A Linear Programming Inequality with Applications to Concentration of Measure
The name “linear programming” is a bit of a misnomer –it’s not that Kontorovich comes up with a linear program whose solution is a bound, but more that the inequality relates two different norms, and the calculation of one of them can be thought of as maximizing an inner product over a convex polytope, which can be solved as a linear program. This norm inequality is the central fact in the paper. There are two weighted norms on functions at work — one is defined via a recursion that looks a lot like the sum of martingale differences. The other is maximizing the inner product of the given function with functions in a polytope defined by the weights. All functions in the polytope have bounded Lipschitz coefficient. By upper bounding the latter norm with the former, he can apply the former to the Azuma/Hoeffding/McDiarmid inequalities that show measure concentration for functions with bounded Lipschitz coefficient.
On a more basic level, consider a function of many random variables.

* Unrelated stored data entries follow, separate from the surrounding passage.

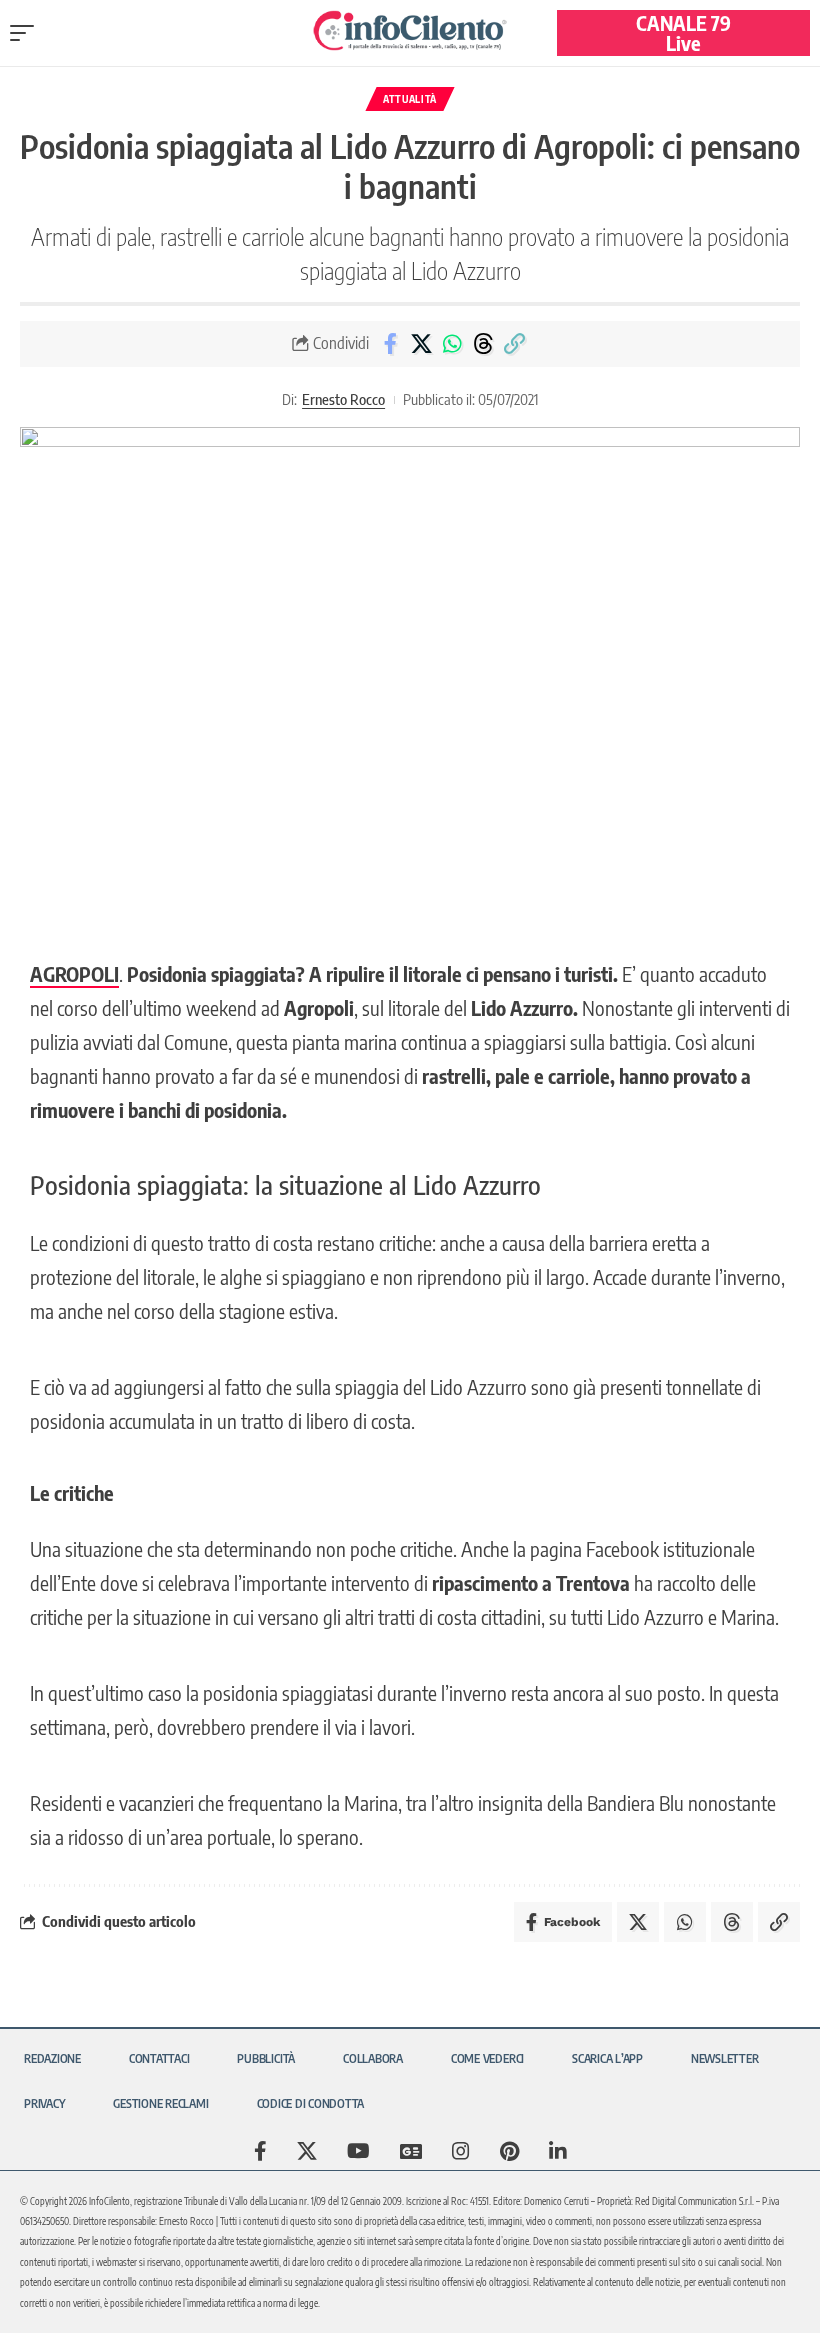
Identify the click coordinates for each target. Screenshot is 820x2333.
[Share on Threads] (483, 344)
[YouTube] (358, 2151)
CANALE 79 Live (683, 32)
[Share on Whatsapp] (452, 344)
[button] (27, 33)
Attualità (410, 99)
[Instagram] (461, 2151)
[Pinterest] (509, 2151)
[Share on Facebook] (390, 344)
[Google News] (411, 2151)
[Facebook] (260, 2151)
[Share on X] (421, 344)
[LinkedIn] (558, 2151)
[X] (307, 2151)
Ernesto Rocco (343, 399)
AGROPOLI (74, 973)
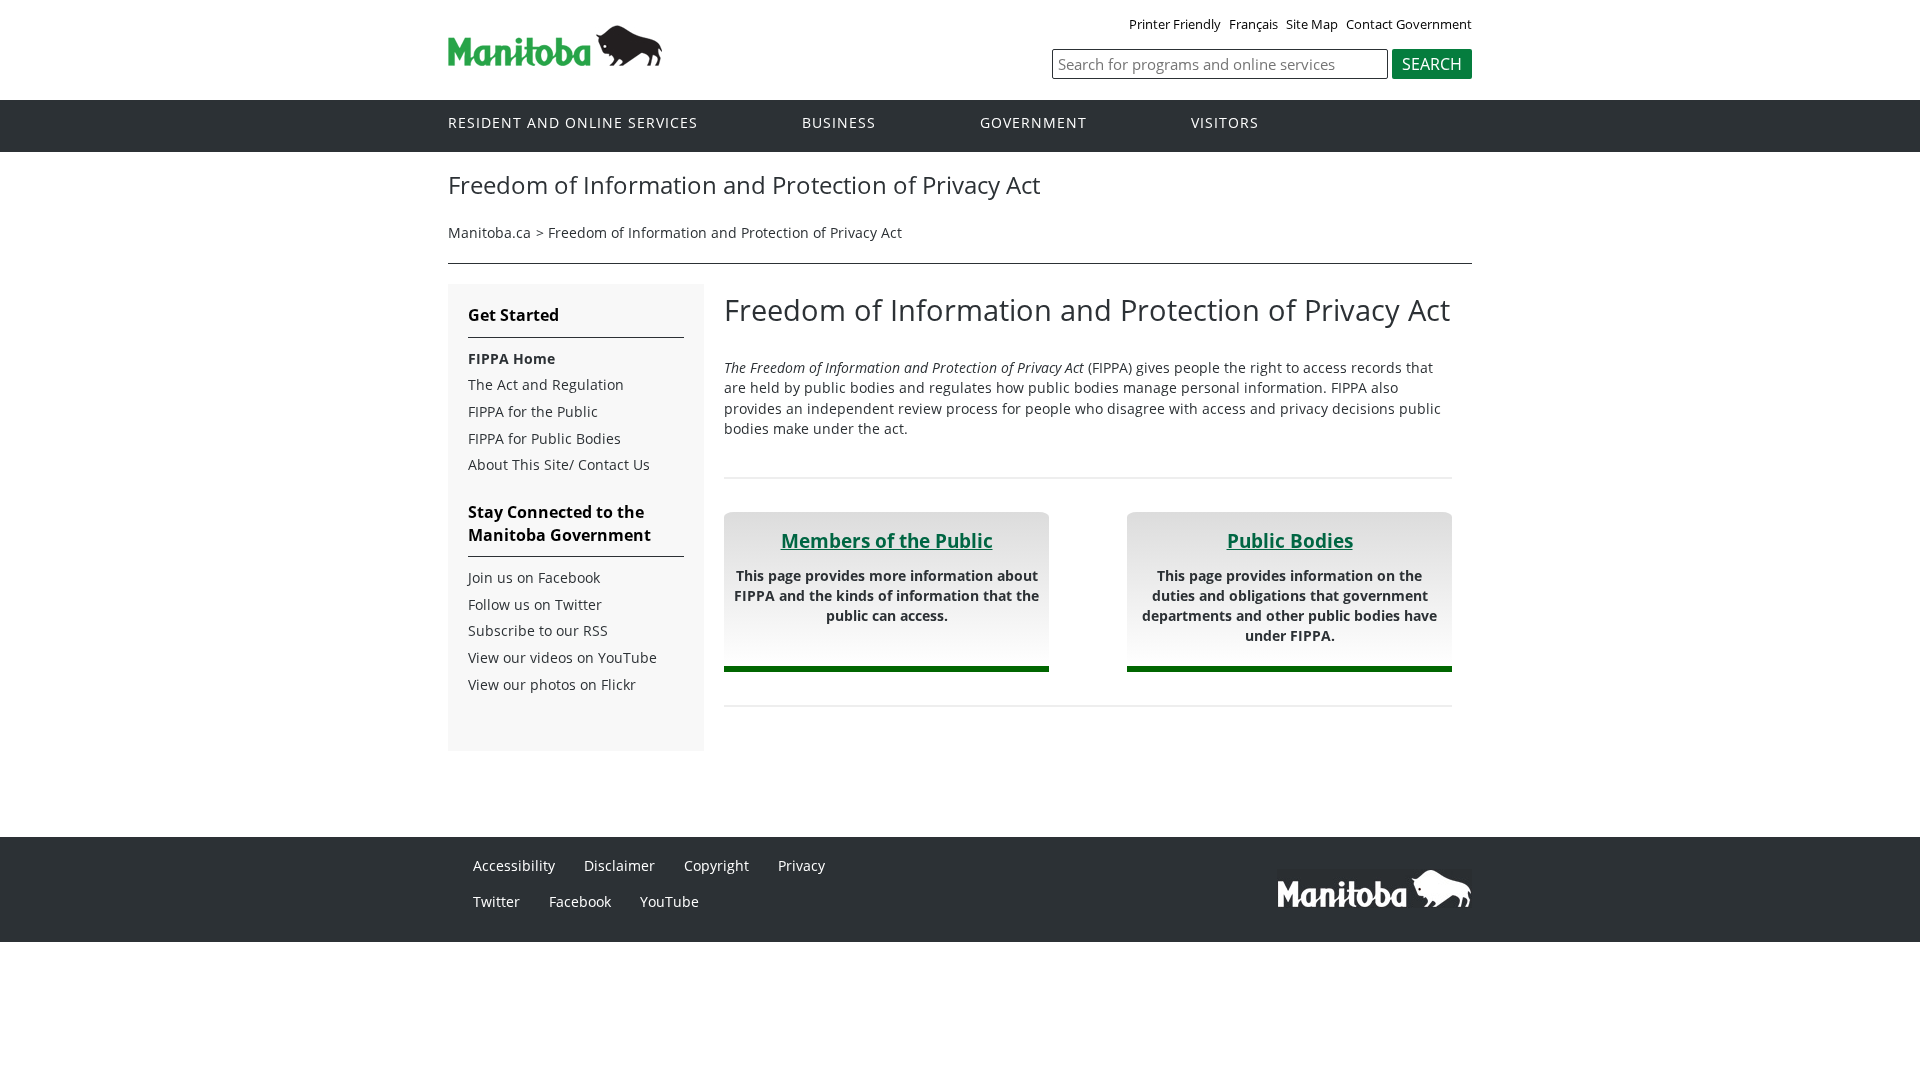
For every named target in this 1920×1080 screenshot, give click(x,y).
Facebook (580, 901)
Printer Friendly (1175, 24)
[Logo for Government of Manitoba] (555, 60)
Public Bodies (1290, 540)
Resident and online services (573, 123)
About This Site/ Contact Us (559, 465)
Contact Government (1409, 24)
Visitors (1225, 123)
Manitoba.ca (489, 232)
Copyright (716, 865)
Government (1033, 123)
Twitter (496, 901)
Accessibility (514, 865)
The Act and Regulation (546, 385)
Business (839, 123)
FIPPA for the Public (533, 412)
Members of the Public (887, 540)
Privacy (801, 865)
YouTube (669, 901)
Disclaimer (619, 865)
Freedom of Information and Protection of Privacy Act (725, 232)
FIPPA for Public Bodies (544, 439)
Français (1253, 24)
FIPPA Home (511, 359)
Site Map (1312, 24)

For example, the empirical mean is such a function. A bounded Lipschitz coefficient means they are “insensitive” to fluctuations in one value. This intuitively means that as we add more variables the function will not deviate from is mean value by very much. To show this, you need to bound a probability with the Lipschitz coefficient, which is exactly what this inequality is doing. Kontorovitch thereby obtains a generalization of the standard inequalities.
What I’m not sure about is how I would ever use this result, but that’s my problem, really. The nice thing about the paper is that it’s short, sweet, and to the point without being terse. That’s always a plus when you’re trying to learn something.